Provided data:
◆ ◆ ◆ ◆

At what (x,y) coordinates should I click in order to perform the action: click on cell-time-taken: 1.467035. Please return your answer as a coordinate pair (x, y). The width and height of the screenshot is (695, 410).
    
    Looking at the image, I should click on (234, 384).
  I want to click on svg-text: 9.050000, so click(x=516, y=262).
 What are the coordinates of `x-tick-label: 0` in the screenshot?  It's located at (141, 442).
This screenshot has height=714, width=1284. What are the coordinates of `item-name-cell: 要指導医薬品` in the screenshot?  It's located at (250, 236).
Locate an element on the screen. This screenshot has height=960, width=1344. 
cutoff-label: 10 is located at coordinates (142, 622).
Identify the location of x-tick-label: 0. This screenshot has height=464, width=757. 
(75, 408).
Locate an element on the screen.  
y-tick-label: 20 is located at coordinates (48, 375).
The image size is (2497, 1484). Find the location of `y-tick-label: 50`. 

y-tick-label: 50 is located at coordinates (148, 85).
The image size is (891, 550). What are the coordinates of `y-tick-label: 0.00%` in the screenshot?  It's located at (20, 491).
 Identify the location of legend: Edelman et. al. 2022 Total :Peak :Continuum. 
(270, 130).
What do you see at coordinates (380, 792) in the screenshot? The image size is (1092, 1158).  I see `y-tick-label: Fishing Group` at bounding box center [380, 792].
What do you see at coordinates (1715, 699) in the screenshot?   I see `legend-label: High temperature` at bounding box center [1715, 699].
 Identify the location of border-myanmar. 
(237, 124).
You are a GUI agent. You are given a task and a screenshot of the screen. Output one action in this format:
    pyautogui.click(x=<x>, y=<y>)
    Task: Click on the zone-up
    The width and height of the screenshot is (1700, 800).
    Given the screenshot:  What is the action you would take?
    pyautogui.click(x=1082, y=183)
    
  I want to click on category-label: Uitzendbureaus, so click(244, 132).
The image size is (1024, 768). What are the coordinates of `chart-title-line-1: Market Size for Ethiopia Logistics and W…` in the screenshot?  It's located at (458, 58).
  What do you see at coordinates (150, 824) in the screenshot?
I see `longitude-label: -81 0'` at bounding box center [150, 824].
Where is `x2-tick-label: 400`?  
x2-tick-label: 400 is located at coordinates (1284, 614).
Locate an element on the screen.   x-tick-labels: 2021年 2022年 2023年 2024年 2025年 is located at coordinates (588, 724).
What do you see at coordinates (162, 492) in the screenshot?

◆ ◆ ◆ ◆

Activity:
Can you write out, word for word, every line from the beginning of the rows up to and including the line with "Looking at the"?

Task output:
At what (x,y) coordinates should I click in order to perform the action: click on cell-time-taken: 1.467035. Please return your answer as a coordinate pair (x, y). The width and height of the screenshot is (695, 410).
    
    Looking at the image, I should click on (234, 384).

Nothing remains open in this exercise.